Exercise details: Copy the entries below exactly as they appear, from the line containing "Where should I click to: Click the Berichten" through the line containing "click(x=118, y=65)", and reproduce nothing else.

The records:
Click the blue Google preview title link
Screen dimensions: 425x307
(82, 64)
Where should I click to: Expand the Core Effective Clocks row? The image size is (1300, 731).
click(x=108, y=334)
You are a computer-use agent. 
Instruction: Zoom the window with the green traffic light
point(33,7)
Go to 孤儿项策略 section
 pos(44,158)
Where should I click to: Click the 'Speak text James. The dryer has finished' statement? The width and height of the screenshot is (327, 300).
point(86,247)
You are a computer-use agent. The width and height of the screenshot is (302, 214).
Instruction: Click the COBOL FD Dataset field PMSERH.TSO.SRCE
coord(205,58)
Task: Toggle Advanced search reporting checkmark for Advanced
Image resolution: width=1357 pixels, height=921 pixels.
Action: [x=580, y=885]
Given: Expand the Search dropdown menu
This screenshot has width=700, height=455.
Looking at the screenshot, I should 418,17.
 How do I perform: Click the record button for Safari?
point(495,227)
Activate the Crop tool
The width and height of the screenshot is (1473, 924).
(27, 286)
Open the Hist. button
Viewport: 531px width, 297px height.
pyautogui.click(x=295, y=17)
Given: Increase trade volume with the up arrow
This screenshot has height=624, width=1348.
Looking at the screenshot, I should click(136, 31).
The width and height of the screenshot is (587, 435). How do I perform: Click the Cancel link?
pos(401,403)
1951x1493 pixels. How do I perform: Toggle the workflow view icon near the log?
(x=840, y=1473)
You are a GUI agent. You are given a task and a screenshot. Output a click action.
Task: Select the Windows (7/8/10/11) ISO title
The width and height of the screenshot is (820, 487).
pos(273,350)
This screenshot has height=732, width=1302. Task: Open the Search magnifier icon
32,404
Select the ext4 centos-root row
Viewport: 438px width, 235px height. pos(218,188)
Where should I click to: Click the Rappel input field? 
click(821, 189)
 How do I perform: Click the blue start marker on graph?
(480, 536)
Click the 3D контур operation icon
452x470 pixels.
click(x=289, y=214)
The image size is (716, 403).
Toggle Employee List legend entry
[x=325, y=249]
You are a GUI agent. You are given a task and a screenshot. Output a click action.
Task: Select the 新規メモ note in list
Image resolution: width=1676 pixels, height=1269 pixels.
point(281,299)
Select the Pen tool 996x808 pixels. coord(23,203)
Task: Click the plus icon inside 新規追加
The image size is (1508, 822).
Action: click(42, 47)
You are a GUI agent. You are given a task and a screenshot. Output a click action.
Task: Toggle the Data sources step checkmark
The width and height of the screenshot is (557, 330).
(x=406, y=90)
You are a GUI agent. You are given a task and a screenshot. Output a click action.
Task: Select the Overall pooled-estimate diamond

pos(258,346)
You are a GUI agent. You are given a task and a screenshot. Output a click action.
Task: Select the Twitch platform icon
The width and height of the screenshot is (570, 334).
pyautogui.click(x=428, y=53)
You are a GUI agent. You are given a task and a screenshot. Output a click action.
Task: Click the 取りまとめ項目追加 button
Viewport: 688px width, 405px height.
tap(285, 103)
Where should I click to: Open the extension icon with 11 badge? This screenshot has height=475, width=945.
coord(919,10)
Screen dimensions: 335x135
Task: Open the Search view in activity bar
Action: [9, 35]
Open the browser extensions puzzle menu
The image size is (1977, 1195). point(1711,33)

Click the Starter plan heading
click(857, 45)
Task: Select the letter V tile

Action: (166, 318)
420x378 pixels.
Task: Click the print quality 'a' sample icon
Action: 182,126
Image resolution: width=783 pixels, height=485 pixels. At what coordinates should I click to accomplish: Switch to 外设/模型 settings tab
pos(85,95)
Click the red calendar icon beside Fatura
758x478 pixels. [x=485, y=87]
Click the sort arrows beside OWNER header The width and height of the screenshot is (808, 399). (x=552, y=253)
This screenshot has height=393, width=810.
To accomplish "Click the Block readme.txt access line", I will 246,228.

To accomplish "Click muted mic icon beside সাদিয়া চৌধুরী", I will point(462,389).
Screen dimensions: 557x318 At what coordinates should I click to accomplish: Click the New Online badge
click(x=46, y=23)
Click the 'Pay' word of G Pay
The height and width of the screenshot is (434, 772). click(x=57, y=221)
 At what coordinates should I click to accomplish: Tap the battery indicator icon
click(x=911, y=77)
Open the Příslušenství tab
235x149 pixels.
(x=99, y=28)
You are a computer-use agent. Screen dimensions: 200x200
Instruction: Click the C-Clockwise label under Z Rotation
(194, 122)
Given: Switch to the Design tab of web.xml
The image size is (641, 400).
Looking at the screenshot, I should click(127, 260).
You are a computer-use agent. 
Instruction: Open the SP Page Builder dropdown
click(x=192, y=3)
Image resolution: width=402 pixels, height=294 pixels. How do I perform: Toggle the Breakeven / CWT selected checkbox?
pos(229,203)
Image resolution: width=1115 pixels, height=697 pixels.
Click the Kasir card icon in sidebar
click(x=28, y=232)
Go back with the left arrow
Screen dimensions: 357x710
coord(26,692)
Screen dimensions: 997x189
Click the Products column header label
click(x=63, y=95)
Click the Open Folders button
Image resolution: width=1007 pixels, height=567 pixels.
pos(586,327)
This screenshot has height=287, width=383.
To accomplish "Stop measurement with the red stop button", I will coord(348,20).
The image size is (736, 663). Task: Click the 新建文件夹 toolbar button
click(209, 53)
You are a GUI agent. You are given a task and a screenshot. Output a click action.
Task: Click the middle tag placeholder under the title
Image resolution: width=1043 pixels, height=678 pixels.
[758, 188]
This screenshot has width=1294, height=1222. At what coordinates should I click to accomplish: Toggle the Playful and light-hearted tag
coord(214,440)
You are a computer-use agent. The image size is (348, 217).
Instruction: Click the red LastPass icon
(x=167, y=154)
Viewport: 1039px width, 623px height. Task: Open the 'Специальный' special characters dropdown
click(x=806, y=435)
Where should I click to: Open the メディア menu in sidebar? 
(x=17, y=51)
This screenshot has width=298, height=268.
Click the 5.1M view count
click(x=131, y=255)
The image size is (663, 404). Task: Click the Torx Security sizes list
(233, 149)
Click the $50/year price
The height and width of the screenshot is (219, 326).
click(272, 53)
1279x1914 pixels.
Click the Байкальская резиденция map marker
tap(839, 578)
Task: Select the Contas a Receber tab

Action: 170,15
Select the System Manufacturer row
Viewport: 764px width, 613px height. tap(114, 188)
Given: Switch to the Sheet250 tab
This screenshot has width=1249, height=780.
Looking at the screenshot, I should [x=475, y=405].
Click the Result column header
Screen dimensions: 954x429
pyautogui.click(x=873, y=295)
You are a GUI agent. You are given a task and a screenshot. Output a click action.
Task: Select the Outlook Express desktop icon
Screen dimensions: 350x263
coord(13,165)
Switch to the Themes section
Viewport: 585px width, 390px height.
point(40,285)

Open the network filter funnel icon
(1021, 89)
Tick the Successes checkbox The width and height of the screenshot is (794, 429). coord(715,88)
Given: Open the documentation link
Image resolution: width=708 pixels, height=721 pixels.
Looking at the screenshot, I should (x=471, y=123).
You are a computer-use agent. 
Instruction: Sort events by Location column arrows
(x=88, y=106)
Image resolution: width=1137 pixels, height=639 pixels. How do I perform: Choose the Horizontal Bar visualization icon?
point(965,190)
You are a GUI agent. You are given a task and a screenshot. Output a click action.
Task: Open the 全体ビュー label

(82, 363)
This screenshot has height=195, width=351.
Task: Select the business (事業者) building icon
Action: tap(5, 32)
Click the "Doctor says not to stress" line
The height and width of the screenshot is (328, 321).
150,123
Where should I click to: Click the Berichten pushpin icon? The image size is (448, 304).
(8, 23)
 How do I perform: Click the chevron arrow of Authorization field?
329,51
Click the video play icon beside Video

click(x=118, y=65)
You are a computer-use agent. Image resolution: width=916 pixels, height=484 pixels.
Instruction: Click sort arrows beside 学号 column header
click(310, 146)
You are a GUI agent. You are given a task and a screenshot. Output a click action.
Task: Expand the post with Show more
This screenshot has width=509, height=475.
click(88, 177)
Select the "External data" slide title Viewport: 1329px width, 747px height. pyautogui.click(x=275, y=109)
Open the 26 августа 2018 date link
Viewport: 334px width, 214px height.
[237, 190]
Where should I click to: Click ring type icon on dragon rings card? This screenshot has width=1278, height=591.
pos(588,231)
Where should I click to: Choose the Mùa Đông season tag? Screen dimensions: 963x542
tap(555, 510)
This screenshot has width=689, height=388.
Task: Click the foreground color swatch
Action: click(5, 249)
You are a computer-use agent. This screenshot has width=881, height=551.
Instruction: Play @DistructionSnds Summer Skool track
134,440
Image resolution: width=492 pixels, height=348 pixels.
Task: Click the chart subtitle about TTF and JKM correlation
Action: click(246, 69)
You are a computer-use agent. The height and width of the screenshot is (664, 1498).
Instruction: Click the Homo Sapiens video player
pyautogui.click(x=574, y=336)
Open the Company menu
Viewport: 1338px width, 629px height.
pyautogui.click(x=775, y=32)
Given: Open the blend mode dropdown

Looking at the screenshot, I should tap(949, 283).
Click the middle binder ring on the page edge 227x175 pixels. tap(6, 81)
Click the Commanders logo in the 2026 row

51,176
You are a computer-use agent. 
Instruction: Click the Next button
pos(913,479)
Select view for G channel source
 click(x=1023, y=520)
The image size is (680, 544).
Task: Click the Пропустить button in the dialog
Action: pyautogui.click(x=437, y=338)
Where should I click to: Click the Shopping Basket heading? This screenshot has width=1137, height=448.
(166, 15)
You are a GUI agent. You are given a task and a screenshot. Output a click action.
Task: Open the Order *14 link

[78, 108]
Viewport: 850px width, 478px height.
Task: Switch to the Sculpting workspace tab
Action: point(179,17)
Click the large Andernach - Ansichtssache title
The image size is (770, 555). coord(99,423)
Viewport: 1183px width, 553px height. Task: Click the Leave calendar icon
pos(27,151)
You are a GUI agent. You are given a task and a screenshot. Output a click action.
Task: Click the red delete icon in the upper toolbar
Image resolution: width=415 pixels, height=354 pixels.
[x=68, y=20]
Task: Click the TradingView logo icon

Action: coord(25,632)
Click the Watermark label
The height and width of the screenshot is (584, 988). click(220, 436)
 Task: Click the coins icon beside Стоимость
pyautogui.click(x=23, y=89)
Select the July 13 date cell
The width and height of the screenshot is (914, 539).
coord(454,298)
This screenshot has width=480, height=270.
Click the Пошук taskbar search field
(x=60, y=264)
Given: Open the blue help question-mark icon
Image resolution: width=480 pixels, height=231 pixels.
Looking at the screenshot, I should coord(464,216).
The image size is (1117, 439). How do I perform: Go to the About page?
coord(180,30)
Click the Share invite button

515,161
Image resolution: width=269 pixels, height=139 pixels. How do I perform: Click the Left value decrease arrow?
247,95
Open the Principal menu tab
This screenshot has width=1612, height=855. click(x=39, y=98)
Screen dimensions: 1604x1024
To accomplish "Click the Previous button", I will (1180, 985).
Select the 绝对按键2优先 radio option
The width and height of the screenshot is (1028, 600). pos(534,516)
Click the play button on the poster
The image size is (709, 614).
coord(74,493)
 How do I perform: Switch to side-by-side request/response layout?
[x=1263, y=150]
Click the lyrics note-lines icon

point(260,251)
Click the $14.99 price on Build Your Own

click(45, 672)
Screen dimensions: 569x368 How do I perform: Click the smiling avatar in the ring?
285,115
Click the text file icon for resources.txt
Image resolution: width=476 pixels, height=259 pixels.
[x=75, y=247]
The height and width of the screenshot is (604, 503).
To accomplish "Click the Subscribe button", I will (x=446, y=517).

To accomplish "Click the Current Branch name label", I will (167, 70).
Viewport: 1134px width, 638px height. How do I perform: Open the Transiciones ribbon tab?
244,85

Exercise solution:
Where should I click to: Click the Berichten pushpin icon? The image size is (448, 304).
(8, 23)
 How do I perform: Click the chevron arrow of Authorization field?
329,51
Click the video play icon beside Video

click(x=118, y=65)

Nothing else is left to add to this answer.